Give back the entries exactly, ending with the "Open the WT" line.

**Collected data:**
---------------
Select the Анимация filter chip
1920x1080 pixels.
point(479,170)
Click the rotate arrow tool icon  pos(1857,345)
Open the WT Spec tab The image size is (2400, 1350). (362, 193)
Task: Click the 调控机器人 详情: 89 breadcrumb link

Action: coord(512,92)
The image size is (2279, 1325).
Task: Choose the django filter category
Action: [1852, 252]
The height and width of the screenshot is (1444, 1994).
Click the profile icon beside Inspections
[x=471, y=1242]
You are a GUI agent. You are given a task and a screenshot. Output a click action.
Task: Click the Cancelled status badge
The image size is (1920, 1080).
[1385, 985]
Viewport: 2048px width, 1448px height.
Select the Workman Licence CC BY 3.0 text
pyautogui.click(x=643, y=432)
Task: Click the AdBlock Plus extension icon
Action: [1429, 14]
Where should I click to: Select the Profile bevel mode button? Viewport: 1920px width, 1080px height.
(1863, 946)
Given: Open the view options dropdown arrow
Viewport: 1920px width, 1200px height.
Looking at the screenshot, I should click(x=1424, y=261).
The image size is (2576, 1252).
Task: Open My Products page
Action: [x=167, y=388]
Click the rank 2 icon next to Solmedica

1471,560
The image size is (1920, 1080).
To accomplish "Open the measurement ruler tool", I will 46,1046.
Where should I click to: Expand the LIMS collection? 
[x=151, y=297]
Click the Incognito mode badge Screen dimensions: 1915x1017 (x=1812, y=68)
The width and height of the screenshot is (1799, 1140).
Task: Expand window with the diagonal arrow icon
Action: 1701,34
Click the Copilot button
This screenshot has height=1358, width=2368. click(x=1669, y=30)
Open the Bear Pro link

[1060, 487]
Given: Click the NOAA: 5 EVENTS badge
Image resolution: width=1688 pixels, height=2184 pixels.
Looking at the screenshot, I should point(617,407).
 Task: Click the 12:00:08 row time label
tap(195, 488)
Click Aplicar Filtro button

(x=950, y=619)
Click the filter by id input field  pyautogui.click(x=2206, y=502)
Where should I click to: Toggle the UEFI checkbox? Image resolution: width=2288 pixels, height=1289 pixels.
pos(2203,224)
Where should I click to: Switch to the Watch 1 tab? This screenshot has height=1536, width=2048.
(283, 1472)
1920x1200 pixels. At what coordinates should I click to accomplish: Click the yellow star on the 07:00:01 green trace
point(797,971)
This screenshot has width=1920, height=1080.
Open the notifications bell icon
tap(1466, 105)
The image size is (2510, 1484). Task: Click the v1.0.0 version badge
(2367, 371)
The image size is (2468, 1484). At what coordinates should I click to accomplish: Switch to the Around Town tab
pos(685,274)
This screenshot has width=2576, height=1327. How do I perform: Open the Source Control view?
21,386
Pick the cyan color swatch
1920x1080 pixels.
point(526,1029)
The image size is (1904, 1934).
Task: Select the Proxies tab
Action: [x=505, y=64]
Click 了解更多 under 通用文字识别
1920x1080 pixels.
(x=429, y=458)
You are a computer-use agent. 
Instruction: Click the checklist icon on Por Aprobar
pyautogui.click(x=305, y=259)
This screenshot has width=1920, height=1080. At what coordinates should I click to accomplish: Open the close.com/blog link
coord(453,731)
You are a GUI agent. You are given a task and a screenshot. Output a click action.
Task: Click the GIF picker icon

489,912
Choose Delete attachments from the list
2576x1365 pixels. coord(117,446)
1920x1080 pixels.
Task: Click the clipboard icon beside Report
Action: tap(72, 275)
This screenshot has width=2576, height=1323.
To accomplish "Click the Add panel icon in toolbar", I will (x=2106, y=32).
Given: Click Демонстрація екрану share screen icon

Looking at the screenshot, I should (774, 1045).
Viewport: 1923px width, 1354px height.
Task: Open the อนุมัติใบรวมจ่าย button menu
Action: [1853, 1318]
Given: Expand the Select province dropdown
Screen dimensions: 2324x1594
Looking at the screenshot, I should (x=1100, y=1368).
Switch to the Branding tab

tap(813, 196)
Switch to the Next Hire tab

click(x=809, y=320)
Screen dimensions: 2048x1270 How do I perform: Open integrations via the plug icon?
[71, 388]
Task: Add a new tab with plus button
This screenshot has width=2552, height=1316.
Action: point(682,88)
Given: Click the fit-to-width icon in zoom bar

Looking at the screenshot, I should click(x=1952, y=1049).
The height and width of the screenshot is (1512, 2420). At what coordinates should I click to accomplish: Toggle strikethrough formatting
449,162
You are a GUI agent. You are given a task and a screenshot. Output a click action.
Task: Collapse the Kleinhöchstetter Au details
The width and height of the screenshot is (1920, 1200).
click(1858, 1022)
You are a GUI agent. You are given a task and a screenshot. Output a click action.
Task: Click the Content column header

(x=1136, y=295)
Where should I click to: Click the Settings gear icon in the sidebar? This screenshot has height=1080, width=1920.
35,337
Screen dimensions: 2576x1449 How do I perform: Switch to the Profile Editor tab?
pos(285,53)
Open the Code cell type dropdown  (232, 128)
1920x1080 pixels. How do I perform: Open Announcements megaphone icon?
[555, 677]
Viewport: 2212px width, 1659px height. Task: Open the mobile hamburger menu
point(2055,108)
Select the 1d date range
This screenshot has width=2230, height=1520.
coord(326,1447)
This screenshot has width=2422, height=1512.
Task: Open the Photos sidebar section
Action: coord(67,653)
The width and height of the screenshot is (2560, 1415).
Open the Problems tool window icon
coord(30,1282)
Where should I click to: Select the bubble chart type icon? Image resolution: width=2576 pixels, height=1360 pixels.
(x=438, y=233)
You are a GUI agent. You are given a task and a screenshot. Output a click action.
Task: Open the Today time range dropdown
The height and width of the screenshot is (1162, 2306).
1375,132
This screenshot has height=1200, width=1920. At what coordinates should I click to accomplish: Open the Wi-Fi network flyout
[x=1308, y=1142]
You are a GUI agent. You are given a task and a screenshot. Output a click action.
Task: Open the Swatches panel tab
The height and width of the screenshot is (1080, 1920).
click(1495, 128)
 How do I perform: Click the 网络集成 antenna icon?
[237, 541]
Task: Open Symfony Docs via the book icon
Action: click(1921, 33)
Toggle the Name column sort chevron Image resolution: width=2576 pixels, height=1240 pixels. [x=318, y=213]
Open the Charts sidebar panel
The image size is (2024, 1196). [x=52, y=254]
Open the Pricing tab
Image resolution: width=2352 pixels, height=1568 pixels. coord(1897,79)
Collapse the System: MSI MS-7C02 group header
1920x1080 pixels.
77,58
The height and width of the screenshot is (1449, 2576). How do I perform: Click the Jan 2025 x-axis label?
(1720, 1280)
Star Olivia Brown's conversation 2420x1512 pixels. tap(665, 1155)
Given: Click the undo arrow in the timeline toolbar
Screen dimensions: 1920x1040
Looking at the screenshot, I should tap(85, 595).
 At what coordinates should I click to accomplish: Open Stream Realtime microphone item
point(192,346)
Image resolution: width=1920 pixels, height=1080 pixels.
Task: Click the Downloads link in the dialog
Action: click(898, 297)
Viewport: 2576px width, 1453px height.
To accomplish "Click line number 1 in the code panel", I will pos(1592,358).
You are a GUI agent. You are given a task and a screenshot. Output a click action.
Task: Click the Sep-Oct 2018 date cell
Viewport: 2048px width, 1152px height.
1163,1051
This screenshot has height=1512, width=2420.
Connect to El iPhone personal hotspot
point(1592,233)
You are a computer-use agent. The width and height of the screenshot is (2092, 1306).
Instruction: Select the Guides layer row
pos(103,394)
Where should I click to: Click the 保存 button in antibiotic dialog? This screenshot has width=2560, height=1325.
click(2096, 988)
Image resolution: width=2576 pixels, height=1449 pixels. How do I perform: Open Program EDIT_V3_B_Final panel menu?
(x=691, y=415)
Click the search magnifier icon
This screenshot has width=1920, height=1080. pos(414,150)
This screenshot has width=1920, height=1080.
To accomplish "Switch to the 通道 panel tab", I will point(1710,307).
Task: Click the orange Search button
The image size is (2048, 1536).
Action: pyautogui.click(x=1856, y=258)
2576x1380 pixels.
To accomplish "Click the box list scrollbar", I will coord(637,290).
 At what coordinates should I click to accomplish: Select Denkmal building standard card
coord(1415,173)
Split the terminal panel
---------------
**Response area:**
Select the Анимация filter chip
1920x1080 pixels.
point(479,170)
Click the rotate arrow tool icon  pos(1857,345)
Open the WT Spec tab The image size is (2400, 1350). (362, 193)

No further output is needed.